Thanks for the reply. This horrible behavior was part of a brief mid-life crisis that I deeply regret and that fortunately ended a long time ago. I still can't believe it happened, but it's a good thing that it ended (the way in which I phrased using "years" may made it seem bigger). 

Over the past weeks I've been able to track the few CSWs that I've been with, called them and asked them directly about their HIV status. In all cases, they answered that they were not infected and that tested recently (after our encounter). Not sure how reliable those responses are. The case that I worry and asked you about is the one where I couldn't call to confirm (and also the most eventful one).

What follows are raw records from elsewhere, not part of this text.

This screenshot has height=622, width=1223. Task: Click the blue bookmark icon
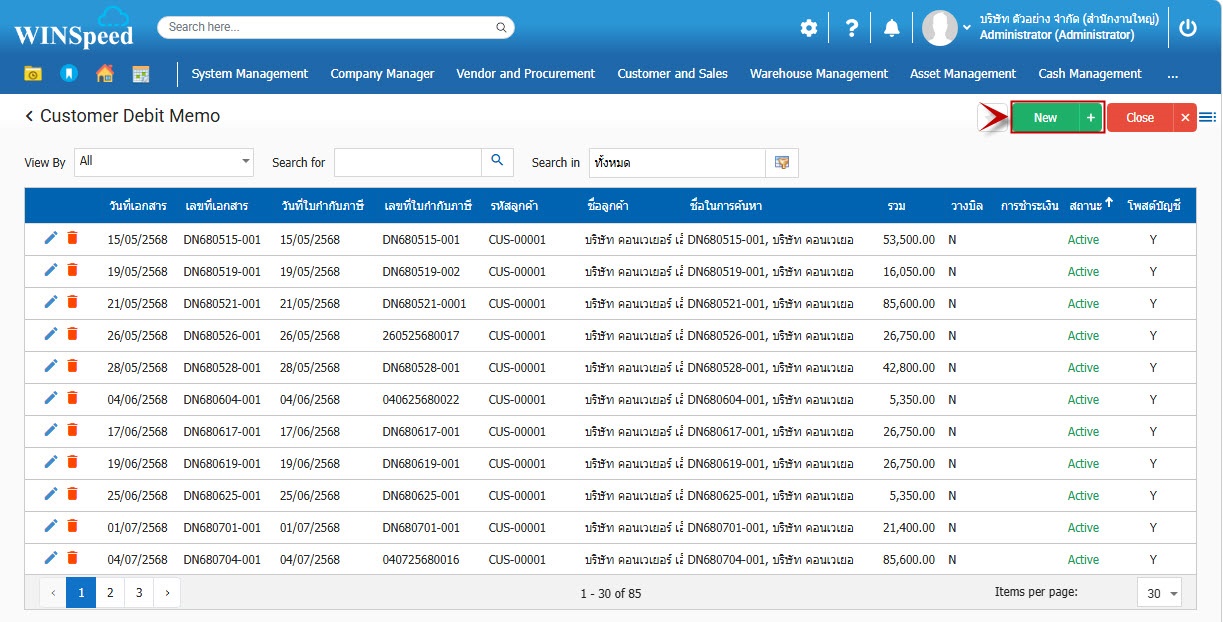(68, 74)
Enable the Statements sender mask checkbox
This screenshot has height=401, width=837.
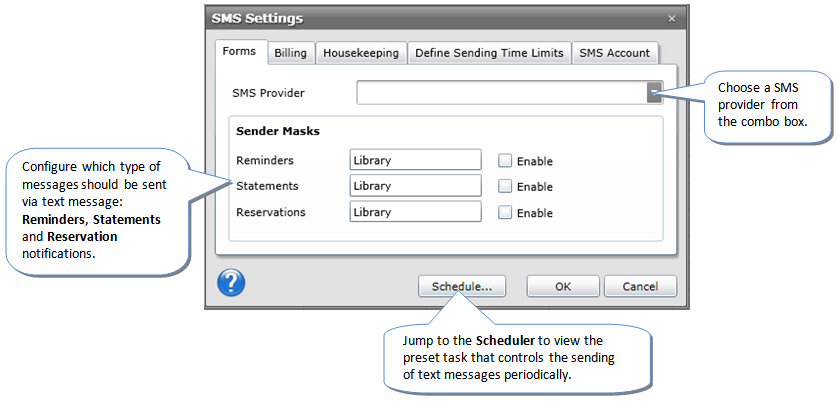pyautogui.click(x=505, y=186)
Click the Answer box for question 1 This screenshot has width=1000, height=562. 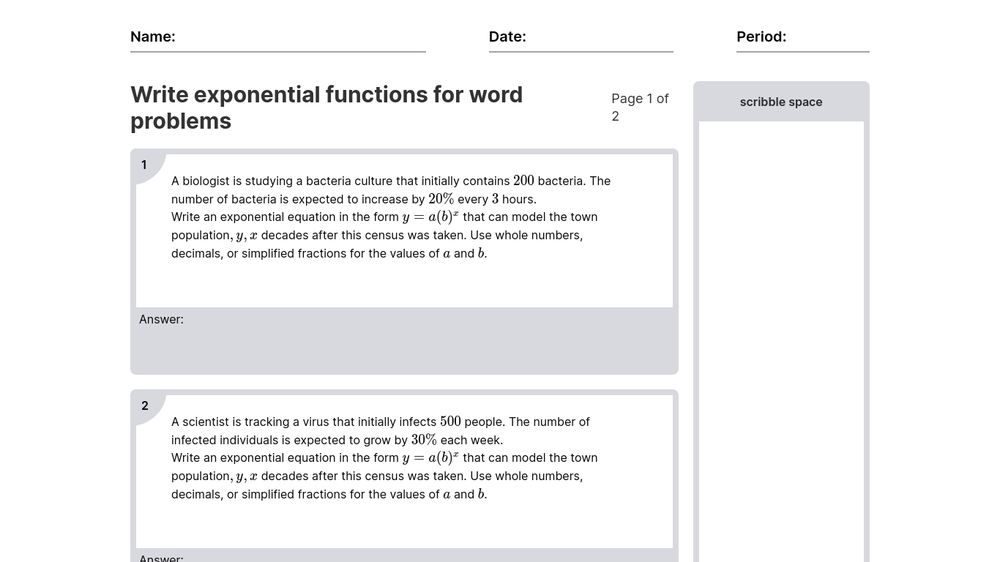[404, 341]
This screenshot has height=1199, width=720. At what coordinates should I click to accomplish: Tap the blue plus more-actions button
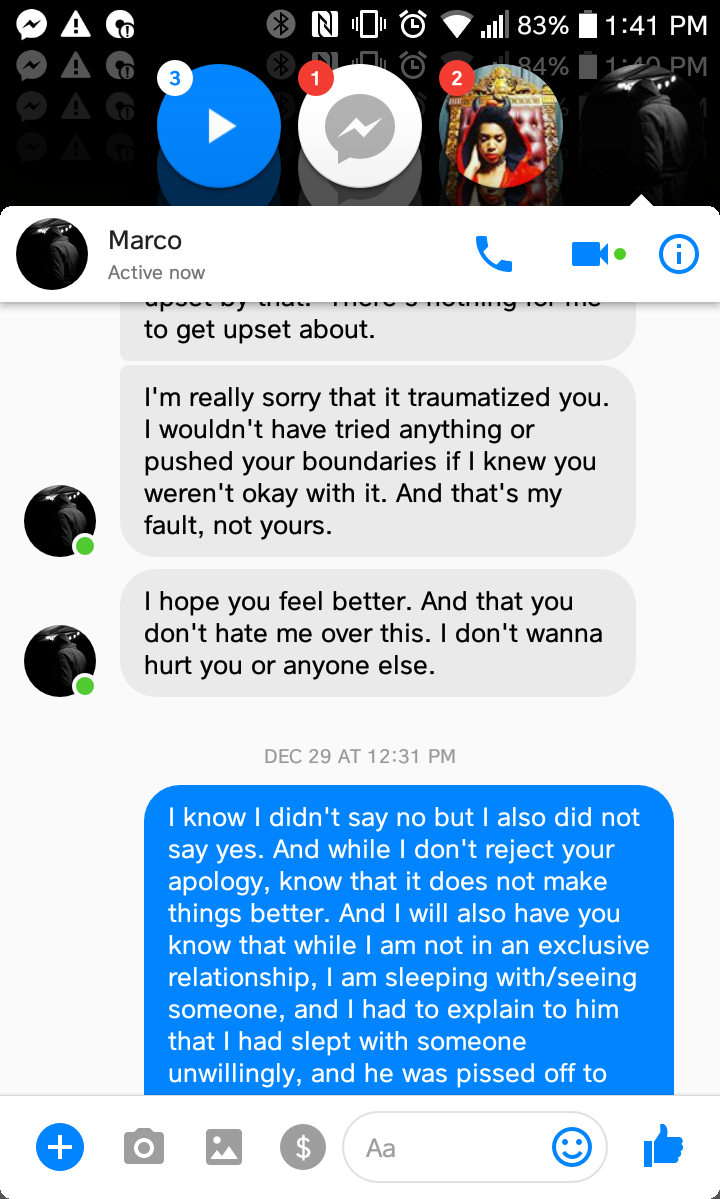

My worries appeared very recently after some random reading in the web. I didn't tested yet. I am trying to learn as much as possible about my risks and expected outcome before the test as I am very scared and anxious about this situation. Reading that based on the info that I provided you expect my results to be negative was quite reassuring.

A few other questions:
1) any recommendation for the test? is there any test that you recommend to get results the same day?
2) any comment on the confirmation from CSW's negative status? is that info somewhat reliable and something good that I can factor in my situation?
3) I read that viral load affects transmission risk - does the 1 in 2000 factor that in?
4) what are the common symptoms for ARS? is there any symptom that is almost always present?

Thanks for the help, you are a great help to people like me who at some point made very bad decisions that deeply regret.


H. Hunter Handsfield, MD
H. Hunter Handsfield, MD
44 months ago
Thanks for the additional information. FYI, we take absolutely no moral positions on sexuality, assuming consent between partners. If in retrospect you view your behavior as "horrible", be assured that I do not. No apologies are due in this direction.

That some of your partners have assured you they don't have HIV is good, and further reduces the chances you were exposed. But it doesn't change my advice that you be tested for HIV, syphilis, gonorrhea, and chlamydia. And no, that does not change my expectations that the results will be negative. But stranger things have happened, and better safe than sorry. I think your additional questions are in relation to HIV testing and that's how I will respond. But I hope you will also follow through on the others.

1) There are 20+ tests on the market and I can only comment on general types of test, not specific ones. The best and overall standard test these days is an HIV antigen/antibody (Ag/Ab) test, also called "4th generation", "duo", and "combo" test. These are conclusive any time 4 weeks or more after the last possible exposure -- and despite your concern about the condom failure event and reassurances from your other partners, I would recommend waiting that long after your last commercial sex exposure. These tests are lab based and usually will take a few days to get the result. At 6+ weeks, and antibody-only blood test will be conclusive, and some clinics may offer this option. The most common point-of-care (while you wait) test uses oral fluids, and you can purchase it OTC for self testing at home; but is not conclusive until 3+ months.

2) Mentioned above. Most people don't lie about HIV status when asked directly, and you're in a better position than I am to judge the tone of their responses. OTOH, don't forget that people can be in a window period if recently infected.

3) The 1 in 2000 data came from the pre-viral load days and cover all cases. The transmission risk would be correspondingly higher or lower for any particular exposure. But probably never higher than 1% (1 chance in a hundred).

4) The most common symptoms are fever, sore throat, skin rash, and enlarged lymph nodes (always several, not just one or two). Sores in the mouth. Several others. Almost always several symptoms; any of these by itself isn't worrisome. ARS onset is always within 2 weeks of exposure; anything later isn't ARS. But only half of new infections have ARS; presence or absence of symptoms won't help you judge the likelihood you were infected.

Thanks for the thanks. Now do me the honor of following through and getting tested. That's the ONLY thing you need to do. Don't spend any more time or energy worrying about the risk at the times of exposure or symptoms. They now mean nothing; the test result means everything.